At his house, while I was loading his big suitcase into my trunk, his nut job of a neighbor, who is convinced that she is being stalked came over to ask me if I’d seen anyone. “Did Joe tell you about my stalker? I think he lives over there (she said pointing). He came to my house this morning, at about 8:40, rang my doorbell and ran. It’s awful.” Please do click here for just a tiny bit more insight into Joe’s neighbor.
After dropping him off at the airport, I made a quick stop by Target on 70, where I bought three Mrs. Fields heart-shaped tins of Valentine’s chocolate, and one larger one, along with a nine-pack of scented votive candles.
I went into the office for the afternoon, where I gave the three smaller hearts, one each to my officemate, my boss, and my friend and co-worker, Jen.
Mid-afternoon, I ran across the street to get a cup of coffee. Picture it. Sicily, 2009:
I’m at the register in the coffee shop in the NCSU library, and there are two customers behind me. There’s the cashier taking my order, one employee behind him by a sink opening some box tightly wrapped in cellophane, and there’s another employee who is yammering to the one trying to open the box, saying, “Yeah, and that’s why the emu and the kangaroo evolved like they did in Australia…”
She continues with her report, loudly, while the cashier takes my money and tries to hand my coffee cup to her, but she’s not taking it because she’s too into her evolution chronicle. “Yeah, I saw that on the nature channel the other night…”
I’ve already told the cashier that I don’t need room for cream. The yammerer finally takes a breath, though still totally oblivious to me, the two people behind me, and what I’ve ordered. The cashier touches her hand, which she is so animatedly using to tell her fascinating stories, and says to her, “Regular coffee.”
“Do you need room for cream?” she asks, finally looking at me.
“No,” both the cashier and I say at the same time.
She turns her back to me and begins to fill my coffee cup, and says to the boy still working on that complex task that’s obviously more important than serving waiting customers, and continues with more—riveting only to herself—Australian fauna narratives, while the cashier leaves the register to get my bagel. Watching him, I make sure he doesn’t touch it with the hand that just took my money.
He hands me my bagel in a bag, and while she’s taking forever to fill my cup, I say, “If you knew as much about customer service as you do about the Outback, that’d be really, really nice.”
Actually, I didn’t say that, but I sure wish I had.
I met Robert in Durham for the 8:00 performance of Manbites Dog‘s current production: The Receptionist. As always, I totally enjoyed the performance!

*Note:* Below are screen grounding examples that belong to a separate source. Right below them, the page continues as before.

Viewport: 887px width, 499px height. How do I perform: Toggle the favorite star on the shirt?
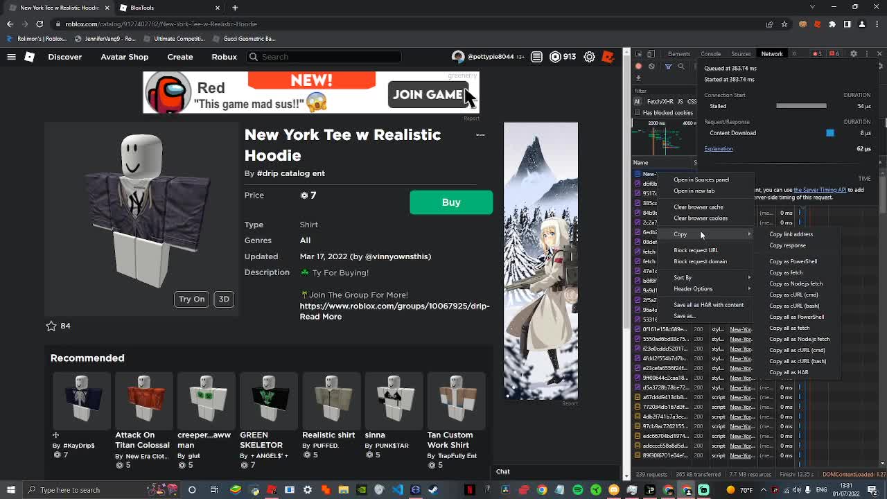(51, 326)
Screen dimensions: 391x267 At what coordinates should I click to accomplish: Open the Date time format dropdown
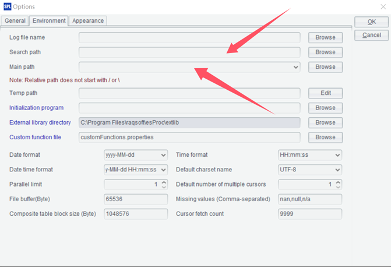click(163, 170)
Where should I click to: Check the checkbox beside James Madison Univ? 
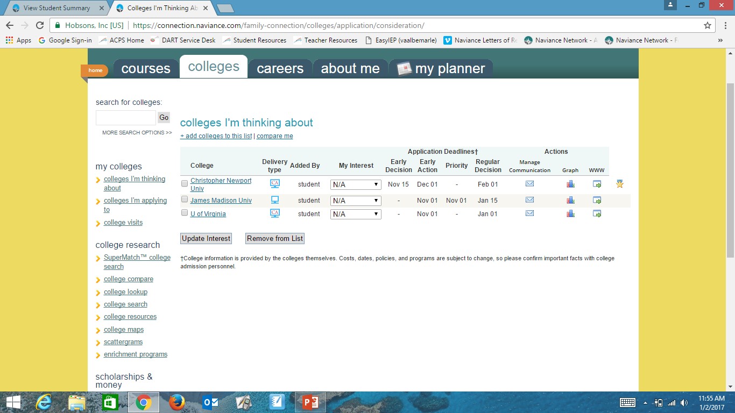pos(184,200)
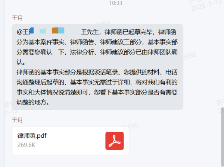Click the line starting 分为基本案件事实
Image resolution: width=224 pixels, height=167 pixels.
tap(97, 42)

The Receptionist Ringing phones, office politics, and dark mysteries where you least expect them… Beverly deals effortlessly with her job as a receptionist in the Northeast Office: ordering a birthday cake for her boss, solving her co–workers’ romantic crises, and zealously guarding her office supplies. Everything seems ordinary, until a charming visitor raises questions. Very, very disturbing questions. Acclaimed playwright Adam Bock takes a comically chilling look at homeland insecurity. |
If you enjoy live theater, I know you’d enjoy this performance! Buy tickets online… (Valentine’s Night is sold out!) Or get more info about the show or tickets…
There was an opening night reception after this show with some killer, killer food provided by Alice, who like myself, is on the Manbites Dog Board of Directors. She made some awesomely delicious pimento cheese. There was enough food that Ed encouraged me to fix up a plate to go, an offer to which I totally obliged. 🙂
In the parking lot, I gave Robert his card, his Mrs. Fields heart of chocolates, and his votive candles in a Valentine gift bag. Awwwww.